In a sudden move, former Union law minister and Congress leader Ashwani Kumar left his party of 46 years. It’s been over a month but he hasn’t joined any other political party yet. In an exclusive interview with Ashhar Khan, Dr Kumar, also known as a public intellectual, says though he has moved away from “party politics for now”, he’s very much in the political sphere to raise issues of national importance. Interestingly, his options of joining a political party are very much open. Excerpts from the interview:
Q: How do you see the nature of politics after the results of these five Assembly elections?

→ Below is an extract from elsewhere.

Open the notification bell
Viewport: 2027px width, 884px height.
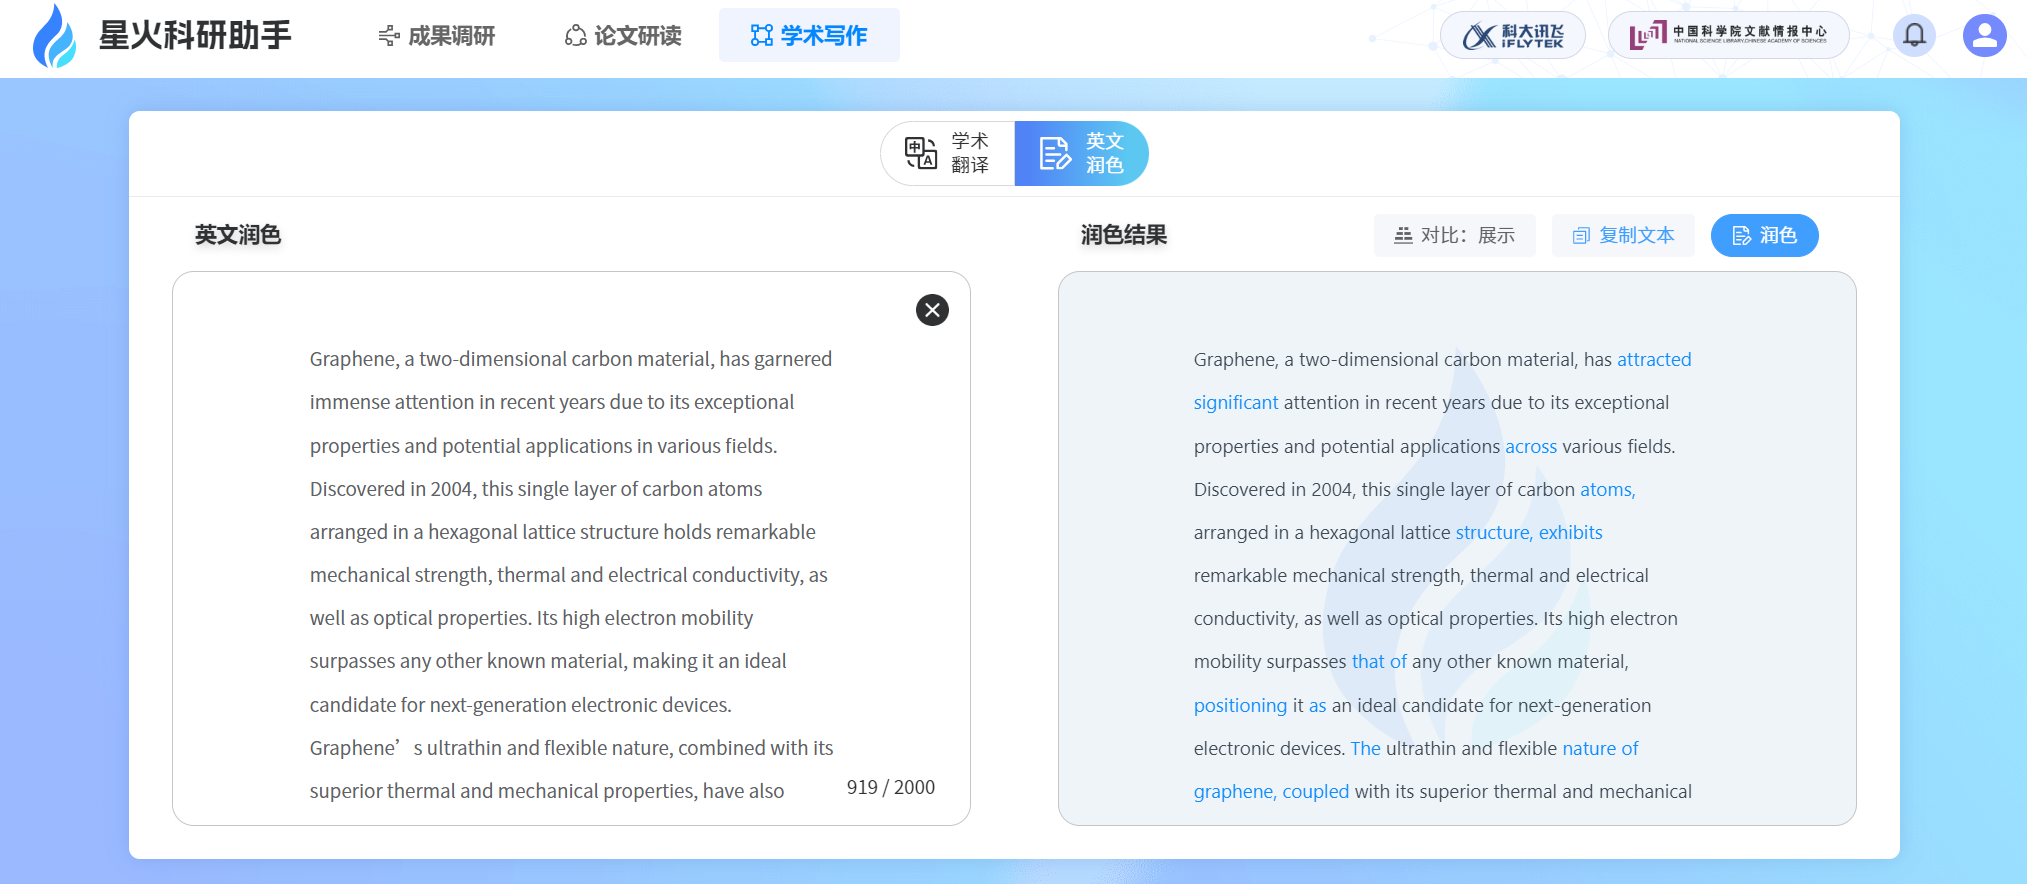click(x=1914, y=36)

The nation stands at the cusp of a transformative political change. The BJP’s unchallenged pole position and the AAP’s decisive victory in Punjab is a clear indication of the country’s changed political landscape.

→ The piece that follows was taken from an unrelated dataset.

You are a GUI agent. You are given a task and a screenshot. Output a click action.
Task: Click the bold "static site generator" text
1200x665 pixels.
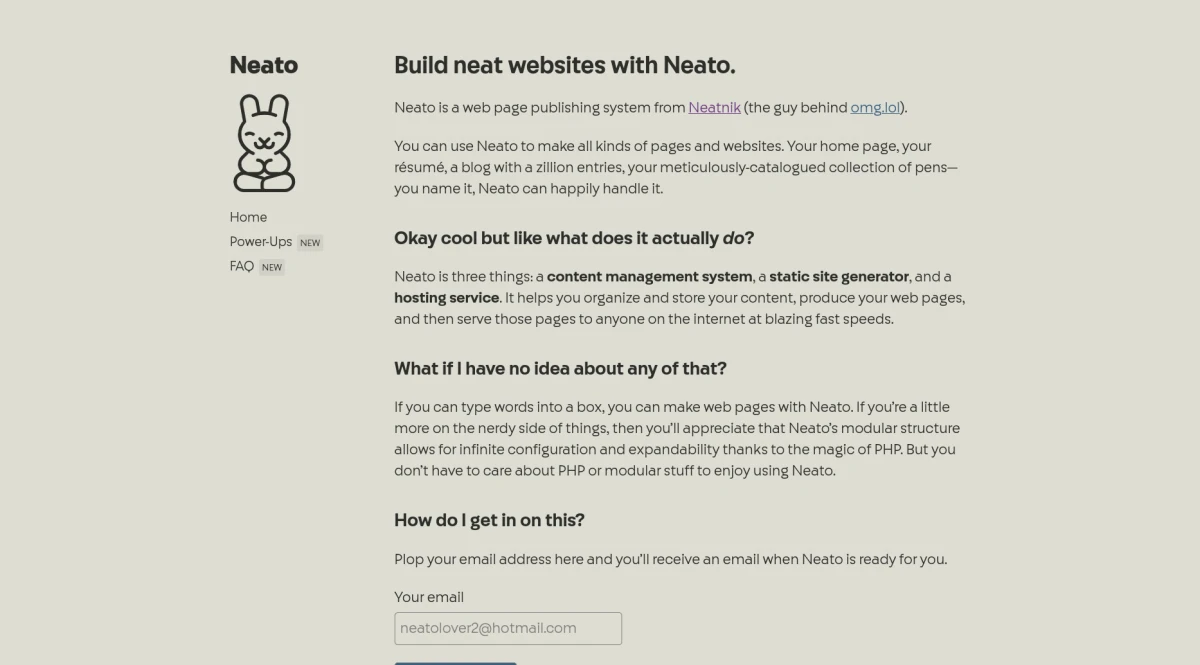click(x=839, y=276)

The Congress is being replaced by the TMC and AAP as future leaders in a possible alternative national coalition.
The tectonic shift in the political consciousness of India is undeniable. People are willing to engage with any party or leader who is seen as representing change for the better. Implicit in this reality is a rejection of a stagnant status quo. Clearly, the youth in a young and aspiring India are driving the change.
Q: You have been in Parliament, in the party, in government and in the Opposition. How would you articulate a change for the better?
A: Well, you see it’s time to imagine a refreshing politics of national renewal, moving away from hackneyed clichés, repetitive ideological jargons without contextual relevance and a debilitative political discourse that has destroyed the credibility of the political class, as the driver of Indian democracy. Navigating the stupendous challenges of our times, which are also global in nature, remains a political challenge. The leadership that can secure a broad political consensus around critical issues without being captive to the limiting “isms” of politics is the need of the hour. For this to happen, political parties must find a modus vivendi to ensure that leaders and parties shun visceral animosities and vitriolic political discourse. While democratic politics is essentially competitive, our democracy need not be conflict-driven all the time.
Q: In the last decade we’ve seen politics has got very personal. Attacks from both sides have got sharper. Do you feel this has overshadowed the real issues?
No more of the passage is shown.